EJERCICIO BREVE — Reproduce literalmente, del fragmento sobre el concepto de países catalanes, el pasaje que empieza con las palabras que contienen "En el actual" y termina con "sabemos lo que es.".

En el actual barullo verbal del independentismo hay un concepto de gran trascendencia política para los aragoneses: países catalanes, término que abarca la Franja Oriental de Aragón (que los indepes, maliciosamente, llaman Terres de Ponent para que parezca lo contrario). Es un concepto reciente e inventado. Se ha dicho que el término se usaba ya en la monumental obra de Bienvenido Oliver, Historia del derecho en Cataluña, Valencia y Mallorca ... de 1876. Falso. Aparece sólo una vez en sus cuatro volúmenes y lo hace de pasada y en minúsculas para referirse a los países donde se habla catalán, nada más. El término usado por Oliver en su magna obra es el histórico de Corona de Aragón, que ya sabemos lo que es.

Países catalanes es un artefacto ideológico que Jordi Pujol decidió incorporar al vocabulario independentista porque le venía bien: fácil de entender, era un sustitutivo del término Corona de Aragón que tantos problemas daba porque no permitía aislar a los países de habla catalana. Aragón es mayoritariamente castellanoparlante; la Comunidad valenciana tiene un bilingüismo casi perfecto, y en Cataluña el castellano está muy implantado. Hacía falta algo excluyente, únicamente catalán.

EXTRACTO DE DATOS —
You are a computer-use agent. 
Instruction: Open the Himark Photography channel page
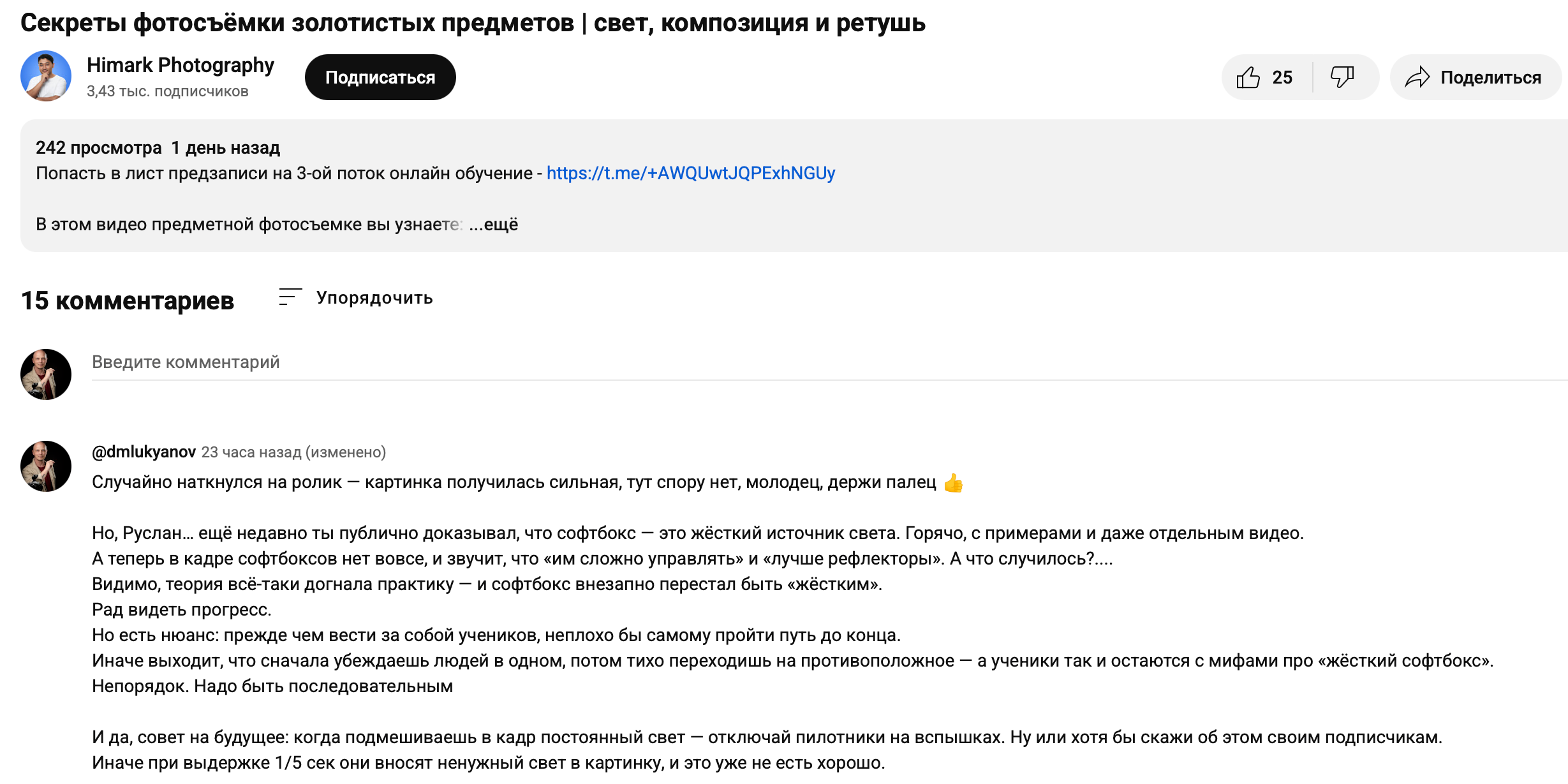pos(181,64)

SOLUCIÓN DEL EJERCICIO —
En el actual barullo verbal del independentismo hay un concepto de gran trascendencia política para los aragoneses: países catalanes, término que abarca la Franja Oriental de Aragón (que los indepes, maliciosamente, llaman Terres de Ponent para que parezca lo contrario). Es un concepto reciente e inventado. Se ha dicho que el término se usaba ya en la monumental obra de Bienvenido Oliver, Historia del derecho en Cataluña, Valencia y Mallorca ... de 1876. Falso. Aparece sólo una vez en sus cuatro volúmenes y lo hace de pasada y en minúsculas para referirse a los países donde se habla catalán, nada más. El término usado por Oliver en su magna obra es el histórico de Corona de Aragón, que ya sabemos lo que es.